São entregas que exigem de Brasília alta capacidade de coordenação intragovernamental na esfera federal, além de articulação e disposição de assimilar experiências desenvolvidas por entes federados, sociedade civil e empresariado. Uma recomendação possível para a construção do Plano Nacional no tema seria o governo federal promover o debate no âmbito das Câmaras Técnicas já existentes no Consórcio Interestadual da Amazônia Legal (CAL), propiciando um canal aderente, além de minimizar ruídos com estados amazônicos.
O tema Bioeconomia é tido como emergente porque figura com frequência na pauta de ministérios em ampla parte do governo federal – como no Plano de Transformação Ecológica (PTE) e no Nova Indústria Brasil (NIB), o qual dedica uma de suas seis missões exclusivamente ao tema (ver seção específica, a seguir) – além de ser objeto de cooperação internacional, como no caso do Plano de Ação sobre a Bioeconomia e a Proteção das Florestas Tropicais, e da Declaração de Intenção sobre a retomada do Centro Franco-Brasileiro de Biodiversidade Amazônica, ambos assinados por Lula e Emmanuel Macron, em visita recente do presidente francês ao Brasil.
Criado em 2009 como um dos instrumentos da Política Nacional sobre Mudança do Clima (PNMC), em 2023 o Fundo Clima voltou a visitar os discursos de autoridades federais e a ser considerado entre os instrumentos prioritários de implementação das metas climáticas nacionais. Desde então, a expectativa é de que o fundo retome relevância na captação de fontes, mas principalmente em resultados de impacto para a mitigação e a adaptação à mudança do clima, algo que as próprias avaliações governamentais consideram que ainda não aconteceu nos 15 anos de vida do fundo, até aqui. Tanto em operações reembolsáveis, coordenadas pelo BNDES, quanto pelas não-reembolsáveis, com o MMA à frente, os resultados se mostram aquém do potencial do fundo.
Para virar essa página, um passo importante foi dado em 2023, quando o Estado brasileiro emitiu US$ 2 bilhões (aproximadamente R$ 10 bilhões) em títulos soberanos sustentáveis no mercado internacional. Isto representa um salto inédito na história do fundo, uma vez que suas receitas acumuladas entre 2010 e 2022 haviam sido de apenas R$ 2,5 bilhões.

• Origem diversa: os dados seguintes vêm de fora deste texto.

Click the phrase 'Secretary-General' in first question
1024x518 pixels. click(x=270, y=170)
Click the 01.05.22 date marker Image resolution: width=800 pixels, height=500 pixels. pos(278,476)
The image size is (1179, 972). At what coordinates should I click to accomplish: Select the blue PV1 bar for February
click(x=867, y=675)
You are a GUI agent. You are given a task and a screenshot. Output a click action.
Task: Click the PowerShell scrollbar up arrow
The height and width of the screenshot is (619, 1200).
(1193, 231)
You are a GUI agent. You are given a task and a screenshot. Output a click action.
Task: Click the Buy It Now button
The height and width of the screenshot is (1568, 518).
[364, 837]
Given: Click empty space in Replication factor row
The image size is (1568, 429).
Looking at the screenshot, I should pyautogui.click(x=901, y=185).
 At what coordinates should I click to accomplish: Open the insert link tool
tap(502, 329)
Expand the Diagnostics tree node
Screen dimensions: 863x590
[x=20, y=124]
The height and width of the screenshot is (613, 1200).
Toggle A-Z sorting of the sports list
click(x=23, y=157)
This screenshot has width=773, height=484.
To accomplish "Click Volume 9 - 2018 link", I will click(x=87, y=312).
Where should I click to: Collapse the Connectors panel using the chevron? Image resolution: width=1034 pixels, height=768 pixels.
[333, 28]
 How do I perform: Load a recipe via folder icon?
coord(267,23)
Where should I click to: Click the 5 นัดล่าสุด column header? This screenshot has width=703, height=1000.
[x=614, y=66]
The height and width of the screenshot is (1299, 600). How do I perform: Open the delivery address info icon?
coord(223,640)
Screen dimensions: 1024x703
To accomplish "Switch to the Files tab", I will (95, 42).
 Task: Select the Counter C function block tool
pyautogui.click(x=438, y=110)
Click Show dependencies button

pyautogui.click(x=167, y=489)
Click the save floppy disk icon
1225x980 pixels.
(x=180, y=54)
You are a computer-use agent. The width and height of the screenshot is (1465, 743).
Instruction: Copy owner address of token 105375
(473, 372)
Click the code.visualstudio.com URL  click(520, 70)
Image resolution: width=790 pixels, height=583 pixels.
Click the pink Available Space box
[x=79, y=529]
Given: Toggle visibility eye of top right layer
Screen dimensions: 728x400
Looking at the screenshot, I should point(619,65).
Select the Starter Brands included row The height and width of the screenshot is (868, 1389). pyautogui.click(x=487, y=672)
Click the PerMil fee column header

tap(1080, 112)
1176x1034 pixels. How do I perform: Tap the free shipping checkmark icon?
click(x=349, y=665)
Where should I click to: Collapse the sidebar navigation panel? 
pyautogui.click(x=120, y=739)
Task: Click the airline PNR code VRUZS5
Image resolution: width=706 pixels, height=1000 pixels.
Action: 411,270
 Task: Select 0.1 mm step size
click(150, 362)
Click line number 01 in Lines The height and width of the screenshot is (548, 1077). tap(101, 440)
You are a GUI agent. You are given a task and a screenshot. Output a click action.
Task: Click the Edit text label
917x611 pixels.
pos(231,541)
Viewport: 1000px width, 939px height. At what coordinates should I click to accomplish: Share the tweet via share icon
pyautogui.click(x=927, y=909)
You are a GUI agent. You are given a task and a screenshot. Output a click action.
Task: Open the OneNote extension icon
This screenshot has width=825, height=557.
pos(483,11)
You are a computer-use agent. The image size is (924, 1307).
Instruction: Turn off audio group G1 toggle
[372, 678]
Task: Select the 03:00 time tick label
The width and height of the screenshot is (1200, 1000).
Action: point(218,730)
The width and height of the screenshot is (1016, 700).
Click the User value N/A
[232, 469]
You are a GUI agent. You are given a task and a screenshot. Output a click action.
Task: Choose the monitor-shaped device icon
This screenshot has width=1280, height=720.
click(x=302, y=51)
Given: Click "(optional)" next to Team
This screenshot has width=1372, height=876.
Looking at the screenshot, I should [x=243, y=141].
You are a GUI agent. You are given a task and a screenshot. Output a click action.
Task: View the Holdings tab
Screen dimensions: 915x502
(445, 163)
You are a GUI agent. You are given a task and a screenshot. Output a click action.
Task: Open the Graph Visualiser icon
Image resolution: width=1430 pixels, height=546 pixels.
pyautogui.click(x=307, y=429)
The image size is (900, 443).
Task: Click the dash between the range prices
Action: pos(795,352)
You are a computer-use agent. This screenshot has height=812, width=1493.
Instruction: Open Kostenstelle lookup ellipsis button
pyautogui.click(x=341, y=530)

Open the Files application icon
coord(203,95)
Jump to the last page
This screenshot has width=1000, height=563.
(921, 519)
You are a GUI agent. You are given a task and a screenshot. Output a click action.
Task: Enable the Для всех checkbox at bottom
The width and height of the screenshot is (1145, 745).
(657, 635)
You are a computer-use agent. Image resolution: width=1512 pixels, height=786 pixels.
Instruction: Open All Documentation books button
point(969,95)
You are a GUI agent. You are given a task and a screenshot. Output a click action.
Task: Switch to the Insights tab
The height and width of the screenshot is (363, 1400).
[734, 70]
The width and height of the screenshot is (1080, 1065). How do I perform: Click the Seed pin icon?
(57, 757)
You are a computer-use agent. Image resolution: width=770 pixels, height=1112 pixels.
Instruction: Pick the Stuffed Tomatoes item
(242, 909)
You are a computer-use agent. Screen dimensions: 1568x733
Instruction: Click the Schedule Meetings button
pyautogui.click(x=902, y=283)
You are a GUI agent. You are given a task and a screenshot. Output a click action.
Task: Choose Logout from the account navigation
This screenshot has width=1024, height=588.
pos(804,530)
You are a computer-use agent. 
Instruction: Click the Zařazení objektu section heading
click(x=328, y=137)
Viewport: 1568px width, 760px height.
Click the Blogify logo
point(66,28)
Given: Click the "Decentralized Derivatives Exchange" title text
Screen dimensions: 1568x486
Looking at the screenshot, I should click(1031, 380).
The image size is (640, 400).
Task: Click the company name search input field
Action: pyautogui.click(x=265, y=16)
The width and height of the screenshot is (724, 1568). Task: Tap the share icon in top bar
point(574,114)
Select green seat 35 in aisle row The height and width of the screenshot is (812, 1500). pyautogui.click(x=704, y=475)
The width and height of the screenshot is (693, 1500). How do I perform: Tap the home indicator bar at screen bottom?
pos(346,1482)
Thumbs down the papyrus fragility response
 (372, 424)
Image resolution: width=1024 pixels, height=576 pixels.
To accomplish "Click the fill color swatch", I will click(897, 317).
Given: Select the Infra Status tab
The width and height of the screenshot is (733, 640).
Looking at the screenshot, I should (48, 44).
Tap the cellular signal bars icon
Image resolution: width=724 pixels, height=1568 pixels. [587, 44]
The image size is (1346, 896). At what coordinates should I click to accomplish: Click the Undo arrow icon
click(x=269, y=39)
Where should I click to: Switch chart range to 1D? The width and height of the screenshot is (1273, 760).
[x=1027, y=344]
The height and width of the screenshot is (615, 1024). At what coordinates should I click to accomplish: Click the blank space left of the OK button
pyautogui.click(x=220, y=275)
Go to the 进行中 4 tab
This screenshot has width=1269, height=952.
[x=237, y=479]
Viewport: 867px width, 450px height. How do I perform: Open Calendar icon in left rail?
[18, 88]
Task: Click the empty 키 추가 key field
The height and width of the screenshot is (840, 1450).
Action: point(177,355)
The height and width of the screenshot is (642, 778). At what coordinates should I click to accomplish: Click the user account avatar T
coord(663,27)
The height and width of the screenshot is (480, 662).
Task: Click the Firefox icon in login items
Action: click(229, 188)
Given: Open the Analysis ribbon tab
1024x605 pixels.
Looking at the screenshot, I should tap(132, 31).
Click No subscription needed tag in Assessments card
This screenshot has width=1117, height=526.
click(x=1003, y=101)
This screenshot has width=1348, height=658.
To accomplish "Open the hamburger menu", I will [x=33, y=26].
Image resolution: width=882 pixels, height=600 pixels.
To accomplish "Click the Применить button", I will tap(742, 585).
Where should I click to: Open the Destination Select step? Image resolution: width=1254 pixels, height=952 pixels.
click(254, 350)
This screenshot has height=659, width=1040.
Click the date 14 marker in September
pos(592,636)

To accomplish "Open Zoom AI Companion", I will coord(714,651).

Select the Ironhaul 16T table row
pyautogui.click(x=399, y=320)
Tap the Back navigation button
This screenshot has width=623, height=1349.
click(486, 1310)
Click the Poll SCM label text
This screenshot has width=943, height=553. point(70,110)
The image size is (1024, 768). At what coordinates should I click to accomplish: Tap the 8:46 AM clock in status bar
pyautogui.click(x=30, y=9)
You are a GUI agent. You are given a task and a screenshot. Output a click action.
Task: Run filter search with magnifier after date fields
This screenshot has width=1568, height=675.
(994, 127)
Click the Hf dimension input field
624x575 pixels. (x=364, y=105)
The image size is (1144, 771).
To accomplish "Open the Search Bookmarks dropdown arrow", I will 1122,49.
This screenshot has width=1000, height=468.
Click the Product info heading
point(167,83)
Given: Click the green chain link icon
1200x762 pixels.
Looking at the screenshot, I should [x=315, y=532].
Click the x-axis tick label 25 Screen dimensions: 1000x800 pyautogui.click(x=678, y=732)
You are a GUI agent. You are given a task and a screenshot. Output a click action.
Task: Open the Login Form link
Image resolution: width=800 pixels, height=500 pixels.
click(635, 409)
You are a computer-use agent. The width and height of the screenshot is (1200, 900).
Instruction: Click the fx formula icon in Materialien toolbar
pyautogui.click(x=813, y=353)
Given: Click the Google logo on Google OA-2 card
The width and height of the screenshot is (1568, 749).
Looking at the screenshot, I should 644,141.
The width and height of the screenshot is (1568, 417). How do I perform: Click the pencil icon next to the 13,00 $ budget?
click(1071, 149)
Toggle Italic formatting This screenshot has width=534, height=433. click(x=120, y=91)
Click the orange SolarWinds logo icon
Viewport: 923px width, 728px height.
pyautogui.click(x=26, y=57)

Segundo o BNDES, em 2024 o Plano Anual de Aplicação de Recursos (PAAR) do Fundo Clima está organizado em seis grandes finalidades, com destaque para a promoção de investimentos baseados em tecnologias sustentáveis, a exemplo da eletrificação de frotas de ônibus para transporte público (mormente via PAC), hidrogênio verde e combustíveis sustentáveis. Há investimentos previstos, também, para a requalificação urbana em áreas de risco e para a gestão de desastres, rubricas que vão ao encontro de Planos Setoriais de Adaptação que estão sendo elaborados sob a coordenação do CIM. O PAAR apresenta foco, ainda, na recomposição da cobertura vegetal, que contará com taxas de juros módicas, e na promoção de indústrias verdes para a descarbonização nacional, com benefícios à bioeconomia e estímulo à criação de startups para inovação em práticas pró-clima.
“Irmão mais velho” do Fundo Clima, o Fundo Amazônia, criado em 2008, vem retomando protagonismo em matéria de financiamento climático no Brasil. Depois de quatro anos com os recursos congelados, o Fundo Amazônia fechou 2023 com R$ 1,3 bilhão em projetos aprovados e editais em funcionamento. Esse valor representa, sozinho, 22% de todo o montante de recursos internalizados em conta desde 2008, que é de R$ 6 bilhões. Ao todo, somando os contratos dos anos anteriores, R$ 3 bilhões (ou 50% do montante acumulado) já foram ou estão sendo operados. Outros R$ 2,2 bilhões já foram pleiteados e aguardam análise.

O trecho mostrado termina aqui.